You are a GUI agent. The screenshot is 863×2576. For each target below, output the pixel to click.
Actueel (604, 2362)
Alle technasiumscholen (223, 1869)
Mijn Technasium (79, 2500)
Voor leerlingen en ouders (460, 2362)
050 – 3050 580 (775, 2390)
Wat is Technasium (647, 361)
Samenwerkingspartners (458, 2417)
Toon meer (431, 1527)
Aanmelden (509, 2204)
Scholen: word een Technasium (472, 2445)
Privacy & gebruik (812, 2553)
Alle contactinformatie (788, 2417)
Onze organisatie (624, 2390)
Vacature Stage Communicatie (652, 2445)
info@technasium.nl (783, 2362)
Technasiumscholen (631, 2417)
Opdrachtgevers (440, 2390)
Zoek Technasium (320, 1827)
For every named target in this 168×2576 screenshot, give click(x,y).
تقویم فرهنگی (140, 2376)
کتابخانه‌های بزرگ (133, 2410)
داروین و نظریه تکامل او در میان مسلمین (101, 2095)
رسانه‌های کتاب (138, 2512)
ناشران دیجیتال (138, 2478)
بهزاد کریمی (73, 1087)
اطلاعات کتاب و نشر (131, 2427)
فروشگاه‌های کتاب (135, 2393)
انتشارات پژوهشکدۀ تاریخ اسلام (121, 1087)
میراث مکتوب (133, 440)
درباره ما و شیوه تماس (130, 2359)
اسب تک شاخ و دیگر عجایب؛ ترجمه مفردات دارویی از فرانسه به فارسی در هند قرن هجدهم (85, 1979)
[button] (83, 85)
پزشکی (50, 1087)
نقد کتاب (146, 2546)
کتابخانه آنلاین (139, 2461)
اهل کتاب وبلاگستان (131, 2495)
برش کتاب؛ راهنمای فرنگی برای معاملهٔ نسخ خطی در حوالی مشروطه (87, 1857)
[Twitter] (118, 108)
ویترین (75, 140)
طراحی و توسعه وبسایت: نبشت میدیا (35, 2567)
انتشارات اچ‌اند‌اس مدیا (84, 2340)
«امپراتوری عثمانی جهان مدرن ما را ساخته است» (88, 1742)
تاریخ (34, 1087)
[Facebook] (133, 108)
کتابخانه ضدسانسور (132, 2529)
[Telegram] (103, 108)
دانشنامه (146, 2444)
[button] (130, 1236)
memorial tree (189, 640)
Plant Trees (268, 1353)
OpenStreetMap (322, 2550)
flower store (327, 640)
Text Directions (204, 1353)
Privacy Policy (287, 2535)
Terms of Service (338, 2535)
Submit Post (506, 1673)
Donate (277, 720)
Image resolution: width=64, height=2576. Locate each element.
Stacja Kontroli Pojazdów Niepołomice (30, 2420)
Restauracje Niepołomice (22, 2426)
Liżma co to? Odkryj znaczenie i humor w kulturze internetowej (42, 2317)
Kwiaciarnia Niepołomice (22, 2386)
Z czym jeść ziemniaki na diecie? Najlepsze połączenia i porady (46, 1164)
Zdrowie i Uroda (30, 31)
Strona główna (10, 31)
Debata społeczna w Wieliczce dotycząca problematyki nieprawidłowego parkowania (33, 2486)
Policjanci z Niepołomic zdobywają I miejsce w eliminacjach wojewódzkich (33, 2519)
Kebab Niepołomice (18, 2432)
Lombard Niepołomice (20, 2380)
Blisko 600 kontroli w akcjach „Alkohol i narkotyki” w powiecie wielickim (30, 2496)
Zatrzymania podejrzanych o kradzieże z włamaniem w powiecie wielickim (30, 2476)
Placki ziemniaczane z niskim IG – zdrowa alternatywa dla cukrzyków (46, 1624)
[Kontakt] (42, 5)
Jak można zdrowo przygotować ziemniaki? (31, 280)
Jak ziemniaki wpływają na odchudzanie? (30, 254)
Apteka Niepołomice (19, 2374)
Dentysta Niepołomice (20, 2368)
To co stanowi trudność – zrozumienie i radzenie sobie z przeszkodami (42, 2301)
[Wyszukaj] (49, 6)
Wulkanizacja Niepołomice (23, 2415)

—————

PROBLEM DETAILS:
Exactly reproduce all of the entries.

TASK SOLUTION:
You are a GUI agent. The screenshot is 863×2576. For each target below, output the pixel to click.
Actueel (604, 2362)
Alle technasiumscholen (223, 1869)
Mijn Technasium (79, 2500)
Voor leerlingen en ouders (460, 2362)
050 – 3050 580 (775, 2390)
Wat is Technasium (647, 361)
Samenwerkingspartners (458, 2417)
Toon meer (431, 1527)
Aanmelden (509, 2204)
Scholen: word een Technasium (472, 2445)
Privacy & gebruik (812, 2553)
Alle contactinformatie (788, 2417)
Onze organisatie (624, 2390)
Vacature Stage Communicatie (652, 2445)
info@technasium.nl (783, 2362)
Technasiumscholen (631, 2417)
Opdrachtgevers (440, 2390)
Zoek Technasium (320, 1827)
For every named target in this 168×2576 screenshot, give click(x,y).
تقویم فرهنگی (140, 2376)
کتابخانه‌های بزرگ (133, 2410)
داروین و نظریه تکامل او در میان مسلمین (101, 2095)
رسانه‌های کتاب (138, 2512)
ناشران دیجیتال (138, 2478)
بهزاد کریمی (73, 1087)
اطلاعات کتاب و نشر (131, 2427)
فروشگاه‌های کتاب (135, 2393)
انتشارات پژوهشکدۀ تاریخ اسلام (121, 1087)
میراث مکتوب (133, 440)
درباره ما و شیوه تماس (130, 2359)
اسب تک شاخ و دیگر عجایب؛ ترجمه مفردات دارویی از فرانسه به فارسی در هند قرن هجدهم (85, 1979)
[button] (83, 85)
پزشکی (50, 1087)
نقد کتاب (146, 2546)
کتابخانه آنلاین (139, 2461)
اهل کتاب وبلاگستان (131, 2495)
برش کتاب؛ راهنمای فرنگی برای معاملهٔ نسخ خطی در حوالی مشروطه (87, 1857)
[Twitter] (118, 108)
ویترین (75, 140)
طراحی و توسعه وبسایت: نبشت میدیا (35, 2567)
انتشارات اچ‌اند‌اس مدیا (84, 2340)
«امپراتوری عثمانی جهان مدرن ما را ساخته است» (88, 1742)
تاریخ (34, 1087)
[Facebook] (133, 108)
کتابخانه ضدسانسور (132, 2529)
[Telegram] (103, 108)
دانشنامه (146, 2444)
[button] (130, 1236)
memorial tree (189, 640)
Plant Trees (268, 1353)
OpenStreetMap (322, 2550)
flower store (327, 640)
Text Directions (204, 1353)
Privacy Policy (287, 2535)
Terms of Service (338, 2535)
Submit Post (506, 1673)
Donate (277, 720)
Image resolution: width=64, height=2576. Locate each element.
Stacja Kontroli Pojazdów Niepołomice (30, 2420)
Restauracje Niepołomice (22, 2426)
Liżma co to? Odkryj znaczenie i humor w kulturze internetowej (42, 2317)
Kwiaciarnia Niepołomice (22, 2386)
Z czym jeść ziemniaki na diecie? Najlepsze połączenia i porady (46, 1164)
Zdrowie i Uroda (30, 31)
Strona główna (10, 31)
Debata społeczna w Wieliczce dotycząca problematyki nieprawidłowego parkowania (33, 2486)
Policjanci z Niepołomic zdobywają I miejsce w eliminacjach wojewódzkich (33, 2519)
Kebab Niepołomice (18, 2432)
Lombard Niepołomice (20, 2380)
Blisko 600 kontroli w akcjach „Alkohol i narkotyki” w powiecie wielickim (30, 2496)
Zatrzymania podejrzanych o kradzieże z włamaniem w powiecie wielickim (30, 2476)
Placki ziemniaczane z niskim IG – zdrowa alternatywa dla cukrzyków (46, 1624)
[Kontakt] (42, 5)
Jak można zdrowo przygotować ziemniaki? (31, 280)
Jak ziemniaki wpływają na odchudzanie? (30, 254)
Apteka Niepołomice (19, 2374)
Dentysta Niepołomice (20, 2368)
To co stanowi trudność – zrozumienie i radzenie sobie z przeszkodami (42, 2301)
[Wyszukaj] (49, 6)
Wulkanizacja Niepołomice (23, 2415)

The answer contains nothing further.